Records shown –

□ □ □

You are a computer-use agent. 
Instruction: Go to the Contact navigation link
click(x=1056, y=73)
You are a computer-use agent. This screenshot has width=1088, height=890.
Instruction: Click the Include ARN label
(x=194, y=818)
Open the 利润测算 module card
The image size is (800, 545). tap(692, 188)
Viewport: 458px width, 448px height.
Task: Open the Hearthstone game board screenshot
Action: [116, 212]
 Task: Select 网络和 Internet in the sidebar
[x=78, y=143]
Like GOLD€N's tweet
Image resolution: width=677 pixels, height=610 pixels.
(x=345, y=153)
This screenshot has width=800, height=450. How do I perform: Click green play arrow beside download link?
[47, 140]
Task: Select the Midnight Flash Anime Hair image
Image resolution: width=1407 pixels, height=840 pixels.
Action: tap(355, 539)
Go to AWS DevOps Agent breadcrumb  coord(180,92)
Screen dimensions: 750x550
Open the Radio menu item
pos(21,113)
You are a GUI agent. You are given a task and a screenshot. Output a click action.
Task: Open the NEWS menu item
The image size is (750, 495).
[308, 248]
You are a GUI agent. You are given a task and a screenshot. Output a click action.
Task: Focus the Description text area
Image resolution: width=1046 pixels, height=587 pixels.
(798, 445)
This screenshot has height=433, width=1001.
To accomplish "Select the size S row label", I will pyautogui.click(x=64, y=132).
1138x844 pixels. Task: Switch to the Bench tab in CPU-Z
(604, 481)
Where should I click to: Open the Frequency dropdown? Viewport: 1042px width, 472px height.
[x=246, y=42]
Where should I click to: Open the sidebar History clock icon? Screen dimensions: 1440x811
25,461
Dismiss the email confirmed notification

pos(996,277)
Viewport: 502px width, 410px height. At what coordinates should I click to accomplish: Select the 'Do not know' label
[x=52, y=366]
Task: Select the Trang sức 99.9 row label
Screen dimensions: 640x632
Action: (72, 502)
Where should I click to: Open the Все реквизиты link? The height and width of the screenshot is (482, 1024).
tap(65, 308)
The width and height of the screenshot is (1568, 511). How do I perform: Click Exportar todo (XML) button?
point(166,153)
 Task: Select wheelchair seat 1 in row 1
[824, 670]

□ □ □

Task instructions – In the listing above, find the line with "You are a computer-use agent. This", then copy it and every later line exactly, through the last line, and nothing else.

Result of this exercise –
You are a computer-use agent. This screenshot has width=1088, height=890.
Instruction: Click the Include ARN label
(x=194, y=818)
Open the 利润测算 module card
The image size is (800, 545). tap(692, 188)
Viewport: 458px width, 448px height.
Task: Open the Hearthstone game board screenshot
Action: [116, 212]
 Task: Select 网络和 Internet in the sidebar
[x=78, y=143]
Like GOLD€N's tweet
Image resolution: width=677 pixels, height=610 pixels.
(x=345, y=153)
This screenshot has width=800, height=450. How do I perform: Click green play arrow beside download link?
[47, 140]
Task: Select the Midnight Flash Anime Hair image
Image resolution: width=1407 pixels, height=840 pixels.
Action: tap(355, 539)
Go to AWS DevOps Agent breadcrumb  coord(180,92)
Screen dimensions: 750x550
Open the Radio menu item
pos(21,113)
You are a GUI agent. You are given a task and a screenshot. Output a click action.
Task: Open the NEWS menu item
The image size is (750, 495).
[308, 248]
You are a GUI agent. You are given a task and a screenshot. Output a click action.
Task: Focus the Description text area
Image resolution: width=1046 pixels, height=587 pixels.
(798, 445)
This screenshot has height=433, width=1001.
To accomplish "Select the size S row label", I will pyautogui.click(x=64, y=132).
1138x844 pixels. Task: Switch to the Bench tab in CPU-Z
(604, 481)
Where should I click to: Open the Frequency dropdown? Viewport: 1042px width, 472px height.
[x=246, y=42]
Where should I click to: Open the sidebar History clock icon? Screen dimensions: 1440x811
25,461
Dismiss the email confirmed notification

pos(996,277)
Viewport: 502px width, 410px height. At what coordinates should I click to accomplish: Select the 'Do not know' label
[x=52, y=366]
Task: Select the Trang sức 99.9 row label
Screen dimensions: 640x632
Action: (72, 502)
Where should I click to: Open the Все реквизиты link? The height and width of the screenshot is (482, 1024).
tap(65, 308)
The width and height of the screenshot is (1568, 511). How do I perform: Click Exportar todo (XML) button?
point(166,153)
 Task: Select wheelchair seat 1 in row 1
[824, 670]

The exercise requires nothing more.